Действительно, не прошло и двух дней, как противник решил рассчитаться с нами — наказать за свою беспомощность, за своих убитых и пленного ефрейтора. На наш передний край обрушился шквал артиллерийского огня — пять артобстрелов в течение суток.
Ночью мы вернулись в старые окопы. На их месте громоздились лишь огромные груды земли, камни да щепки от начисто разбитого блиндажа. И тела. Погибли все четверо. Пашу Иванова пришлось откапывать.
Паша! Маврий! Серега! Столько человеческих трагедий сразу! Как пережить такое?! Может, моя вина, что послал ребят? А если контратака? Нет, нельзя без боевого охранения. Проклятые! Зачем они здесь?! За чем пришли к нам?.. Одного за другим пожирала война самых лучших — добрых, сильных, молодых! Так и хотелось спросить: за что, господи?!
Эх, Паша, Паша, так и не стал ты командиром взвода, а по всему подходил к тому. Я не расспрашивал его о речевом дефекте; он сам однажды рассказал, как это случилось.
Вырос Павел в военной семье, жили они в Куйбышеве, в военном городке, отец был лихим кавалеристом, командовал эскадроном. Часто забирал семилетнего сына, сажал перед собой на коня, и они галопом мчались по полигону, у мальчишки захватывало дух от восторга. Однажды комэск, разгорячившись после бутылки отличнейшего портвейна, посадил ребенка — одного — на своего любимого Жорку:
— Держись, сынок. Быть тебе, Пашка, кавалеристом!
Конь, не почуяв хозяина, не тронулся с места. Тогда отец чуть тронул коня рукой и крикнул:
— Пошел!
Конь понес перепуганного мальчика по плацу. Отец тут же протрезвел, бросился наперерез. Но было поздно. Паша не заревел, не закричал, не упал с коня — но сильно перепугался. На всю жизнь. В следующие пять лет мать обходила и объездила с сыном лучших логопедов и психологов; врачи советовали не волноваться, считали, что со временем заикание пройдет. Не прошло. От заикания мальчика так и не вылечили.
Мечтал Павел не о военной карьере — после войны он хотел стать архитектором, строить школы, библиотеки, стадионы…
Фронтовое братство
Вернулись мы уже на новые позиции. Во взводе осталось восемь человек. Но без боевого охранения никак не обойтись — значит, опять посылать солдат под огонь противника. За ночь восстановили связь, я позвонил комбату, доложил обстановку, попросил прислать пополнение и разрешить поменять позиции. Коростылев назвал меня трусом и не разрешил:
— Сидите, где сидите. Не двигаться ни на шаг. Пополнение будет.

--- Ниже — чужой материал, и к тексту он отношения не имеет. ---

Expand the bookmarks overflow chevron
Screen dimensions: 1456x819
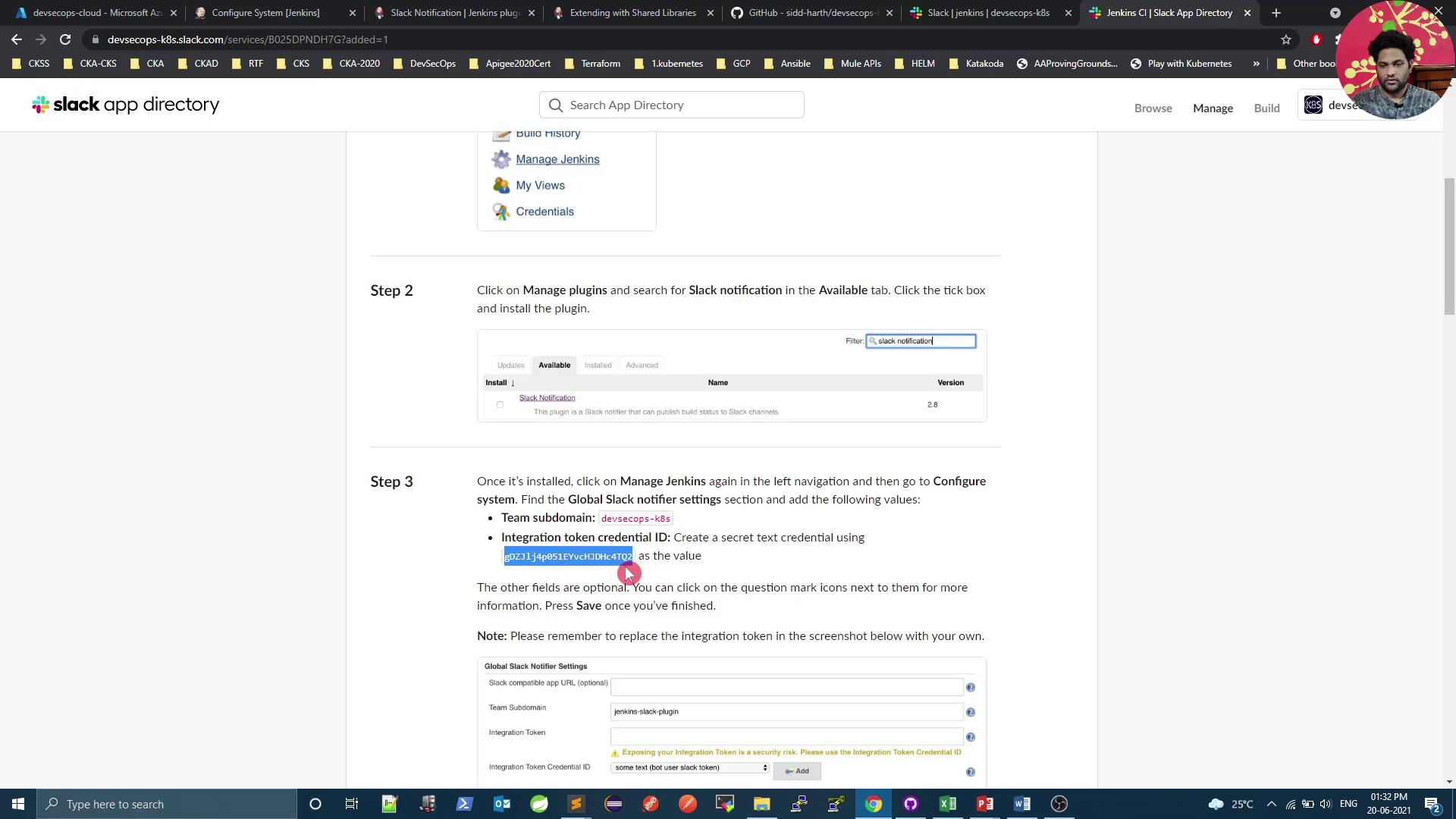tap(1256, 64)
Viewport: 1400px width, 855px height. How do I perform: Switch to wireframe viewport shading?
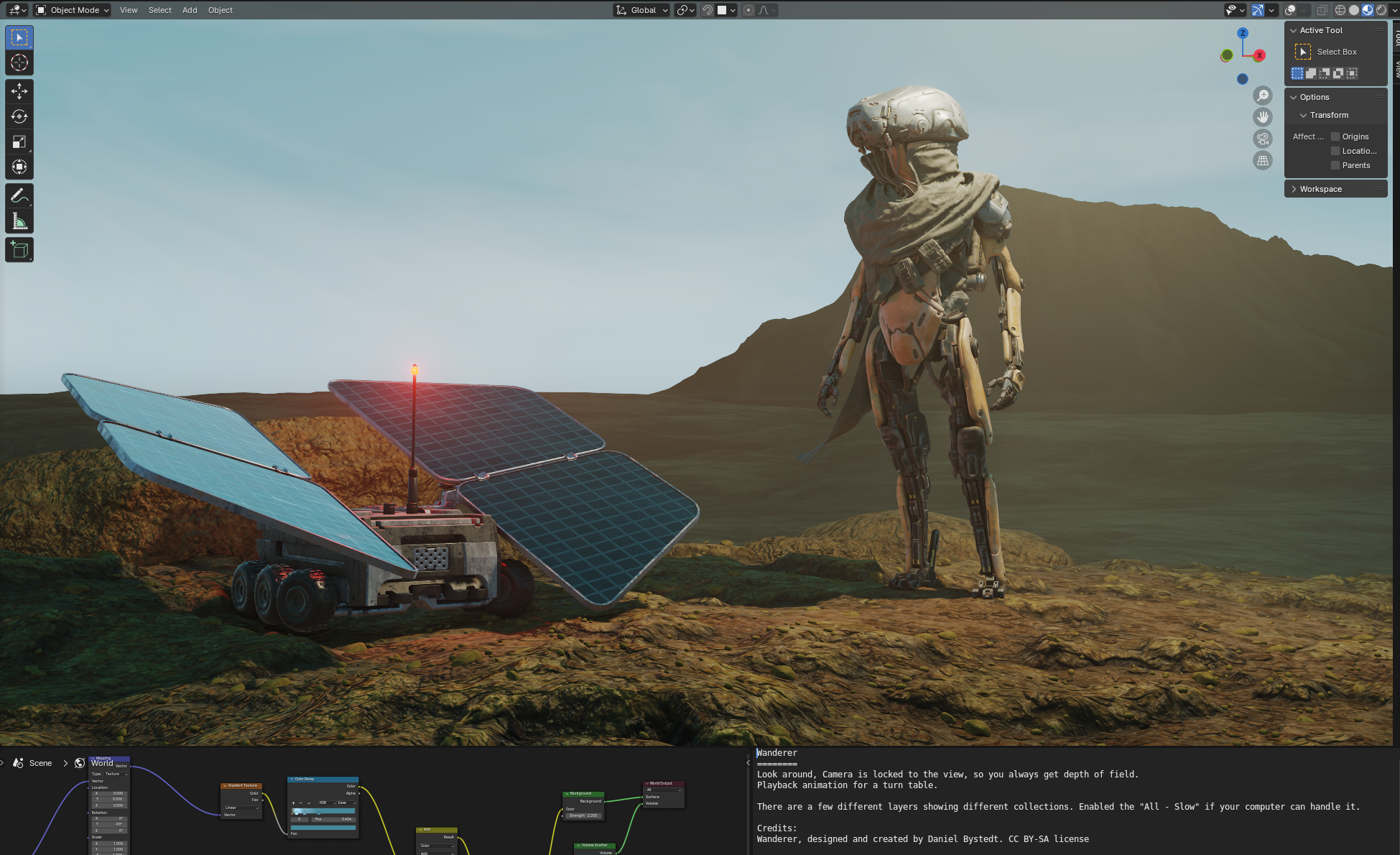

В следующую ночь мы получили пополнение — двенадцать человек. Некомплект. Но и на том спасибо.
Вскоре после тяжелых событий, обрушившихся на нас, я ощутил острую боль в ногах. Появились частые судороги, болели ступни, немели пальцы, а потом ноги почти перестали отзываться на боль, что было уже совсем скверно. Один из бойцов выбрался ночью в лес и принес какие-то старые сырые листья, высушил, стал прикладывать мне к ногам. Как будто полегчало. Но ненадолго. Судороги и боль в мышцах доводили до изнеможения, мои конечности превратились в бесполезные колоды, справиться с недугом делалось все труднее. А ведь я отвечал за людей, ну какой я теперь командир?
В эти грустные дни и ночи я особенно остро ощутил, что такое человеческая доброта, фронтовое братство. Солдаты, как могли, старались облегчить мое нелегкое положение, поили чаем, оборудовали недалеко от землянки отдельное место, куда меня водили подвое, поддерживая за плечи. Я с ужасом задумывался: а если атака, немцы прорвутся?.. — и ни на секунду не расставался с пистолетом: решил, что фрицам в руки не дамся, под конец боя покончу с собой. На ночь привязывал веревку к ноге и постоянно дергал, чтобы не заснуть, не проморгать врага.